At 8:00 it was: "I don't care. I just want some sleep."
9:20- "I just LOVE cute little girly hair. Even if it isn't always so cute, it's just cute to see them think they are cute."
***didn't go to church- Max has a runny nose and I was sleeping/doing hair so I was not ready.Everyone else went.****
9:45- "WHY won't this boy stop hitting me? And crying? WHY WON'T HE LET ME JUST HUG HIM?"
10:00- "....this is so much fun just watching him play! I need to do this more! Everyone should STOP WORKING RIGHT THIS MINUTE AND START PLAYING WITH YOUR KIDS. That would solve all the world's problems."
10:15 "okay, buddy. I need a shower. Go to sleep."

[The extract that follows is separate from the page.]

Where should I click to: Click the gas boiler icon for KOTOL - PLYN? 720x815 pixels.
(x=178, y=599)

10:20 (In the shower, thinking of a friend that I want to pray for but I don't think she cares.)
Overwhelmed with compassion, "she needs a friend. I think I'll just drop her a note. Someday she'll thank me."

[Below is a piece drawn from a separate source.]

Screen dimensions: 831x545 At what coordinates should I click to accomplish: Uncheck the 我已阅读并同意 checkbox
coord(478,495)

10:45, on her facebook. "Oh. My. Gosh. Nevermind."
11:00 Reading Meg's blog (a friend from High School) You just have to love her. She makes me laugh.
I hate her. Not really, I love her. I envy her. I'm happy for her. I'm really happy for her.
I miss my kids.
I love being alone.
I should never be alone. I think too much.